Darf ein Sportwagen ein Diesel-Triebwerk besitzen? Auf langen Strecken spielen Diesel-Motoren ihre Stärken durch einen effizienten Verbrauch aus. Richtige Sportwagen müssen ein starkes Benzin-Triebwerk besitzen, aggressiv beschleunigen und mit einer lautstarken Symphonie die Ohren verwöhnen - das ist zumindest die verbreitete Denkweise. Das ist wie Wasser und Öl, die einfach nicht zusammenpassen.

Doch jetzt heißt es Umdenken - und das auf eine besonders brutale Weise. Nebeneinander stehen der Audi RS5 TDI Concept und der Audi RS6 Avant. Letzterer besitzt einen V8-Motor mit 560 PS und 750 Nm Maximaldrehmoment, die von 1.750 bis 5.500 Touren anliegen. Der Audi RS5 TDI Concept verfügt hingegen nur über einen V6 Biturbo mit 385 PS und 750 Nm Drehmoment, die bereits von frühen 1.250 bis 2.000 U/min anliegen.

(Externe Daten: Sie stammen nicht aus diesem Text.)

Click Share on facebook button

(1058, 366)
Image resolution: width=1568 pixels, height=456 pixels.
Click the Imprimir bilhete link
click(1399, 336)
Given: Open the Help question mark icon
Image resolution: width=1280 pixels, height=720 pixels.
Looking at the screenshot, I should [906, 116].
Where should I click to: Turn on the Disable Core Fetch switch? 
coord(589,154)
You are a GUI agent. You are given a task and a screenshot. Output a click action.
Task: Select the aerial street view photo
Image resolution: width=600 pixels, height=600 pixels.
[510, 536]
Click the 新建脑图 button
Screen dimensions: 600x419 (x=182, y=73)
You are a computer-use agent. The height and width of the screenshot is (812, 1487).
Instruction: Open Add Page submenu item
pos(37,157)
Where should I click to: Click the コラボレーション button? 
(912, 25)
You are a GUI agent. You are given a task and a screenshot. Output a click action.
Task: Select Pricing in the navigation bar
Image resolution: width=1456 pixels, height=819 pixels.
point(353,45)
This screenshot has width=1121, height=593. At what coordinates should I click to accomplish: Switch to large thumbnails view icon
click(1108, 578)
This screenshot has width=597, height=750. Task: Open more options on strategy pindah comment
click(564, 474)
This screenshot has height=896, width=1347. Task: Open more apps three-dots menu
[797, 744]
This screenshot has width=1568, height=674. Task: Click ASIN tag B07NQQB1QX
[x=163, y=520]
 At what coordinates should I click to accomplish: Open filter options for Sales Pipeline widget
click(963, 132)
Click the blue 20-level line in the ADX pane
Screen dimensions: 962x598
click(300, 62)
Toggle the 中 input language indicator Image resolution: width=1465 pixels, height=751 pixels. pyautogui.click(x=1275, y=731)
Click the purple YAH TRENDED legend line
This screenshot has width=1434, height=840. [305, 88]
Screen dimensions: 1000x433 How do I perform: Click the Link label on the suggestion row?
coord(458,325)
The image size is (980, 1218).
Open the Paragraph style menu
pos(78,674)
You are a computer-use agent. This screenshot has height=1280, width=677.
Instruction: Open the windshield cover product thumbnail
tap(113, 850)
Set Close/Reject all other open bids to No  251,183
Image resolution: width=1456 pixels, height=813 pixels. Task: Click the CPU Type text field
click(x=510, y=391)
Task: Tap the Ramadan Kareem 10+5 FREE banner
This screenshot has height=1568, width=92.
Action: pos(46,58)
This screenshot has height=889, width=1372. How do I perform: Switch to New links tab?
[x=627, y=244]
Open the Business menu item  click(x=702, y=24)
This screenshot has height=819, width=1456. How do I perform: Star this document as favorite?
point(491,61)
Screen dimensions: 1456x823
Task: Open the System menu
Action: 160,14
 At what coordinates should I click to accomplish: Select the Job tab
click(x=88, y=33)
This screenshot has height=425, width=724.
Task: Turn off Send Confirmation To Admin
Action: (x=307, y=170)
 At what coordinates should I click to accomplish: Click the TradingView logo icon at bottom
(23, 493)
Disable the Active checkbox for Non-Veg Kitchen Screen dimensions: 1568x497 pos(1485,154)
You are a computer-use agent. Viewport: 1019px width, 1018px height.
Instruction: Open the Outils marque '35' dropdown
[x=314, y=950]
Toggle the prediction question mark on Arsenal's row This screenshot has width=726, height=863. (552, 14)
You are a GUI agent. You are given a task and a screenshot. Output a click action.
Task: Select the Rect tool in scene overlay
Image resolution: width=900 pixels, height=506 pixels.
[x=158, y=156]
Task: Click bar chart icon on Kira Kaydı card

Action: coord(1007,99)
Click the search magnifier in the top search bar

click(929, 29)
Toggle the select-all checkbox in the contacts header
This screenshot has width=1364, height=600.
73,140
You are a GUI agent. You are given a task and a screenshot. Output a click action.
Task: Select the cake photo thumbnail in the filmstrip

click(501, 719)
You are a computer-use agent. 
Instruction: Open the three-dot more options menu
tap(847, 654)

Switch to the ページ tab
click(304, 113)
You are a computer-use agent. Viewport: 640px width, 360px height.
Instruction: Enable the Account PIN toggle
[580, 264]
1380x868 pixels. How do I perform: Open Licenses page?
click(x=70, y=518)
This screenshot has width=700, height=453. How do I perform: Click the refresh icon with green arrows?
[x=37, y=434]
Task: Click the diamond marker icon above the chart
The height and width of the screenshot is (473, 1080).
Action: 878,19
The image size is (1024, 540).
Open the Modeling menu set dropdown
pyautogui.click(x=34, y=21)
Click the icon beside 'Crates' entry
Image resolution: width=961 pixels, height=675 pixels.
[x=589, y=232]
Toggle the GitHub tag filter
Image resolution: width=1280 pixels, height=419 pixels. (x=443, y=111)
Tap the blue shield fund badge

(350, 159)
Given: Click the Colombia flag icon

Tief schaue ich dem Fahrer des Audi RS6 Avant in die Augen, dessen Angriffslust deutlich zu sehen ist. Siegessicher wirkt der Blick des Kontrahenten, welcher der Kraft seiner 560 PS vertraut. Das Startzeichen folgt, wir beide hauen den Fuß auf das Gaspedal und ziehen gleichzeitig durch. Doch dann das: Der auf den ersten Blick auf dem Papier unterlegene Audi RS5 TDI Concept setzt sich ab. Erst bei etwa 60 km/h befindet sich der deutlich stärkere Audi RS6 Avant auf Augenhöhe, um mir dann die Rücklichter zu zeigen.

Vor allen Dingen überrascht der Audi RS5 TDI Concept, wie schnell und nahezu ansatzlos der Kraftaufbau bei niedrigen Drehzahlen erfolgt und welche schier unglaubliche Sprint-Performance das Coupé an den Tag legt. Obwohl die Leistungsspitze von 385 PS bei eher bescheidenen 4.200 Touren erreicht wird, steht das erstaunliche Drehmoment bereits knapp über dem Standgas zu Verfügung, während eine 8-Gang-Tiptronic aus dem Hause ZF den Kraftfluss überträgt. Noch schneller würde das 7-Gang-Doppelkupplungsgetriebe von Audi selbst schalten, das jedoch mit dem immens hohen Drehmoment überfordert wäre.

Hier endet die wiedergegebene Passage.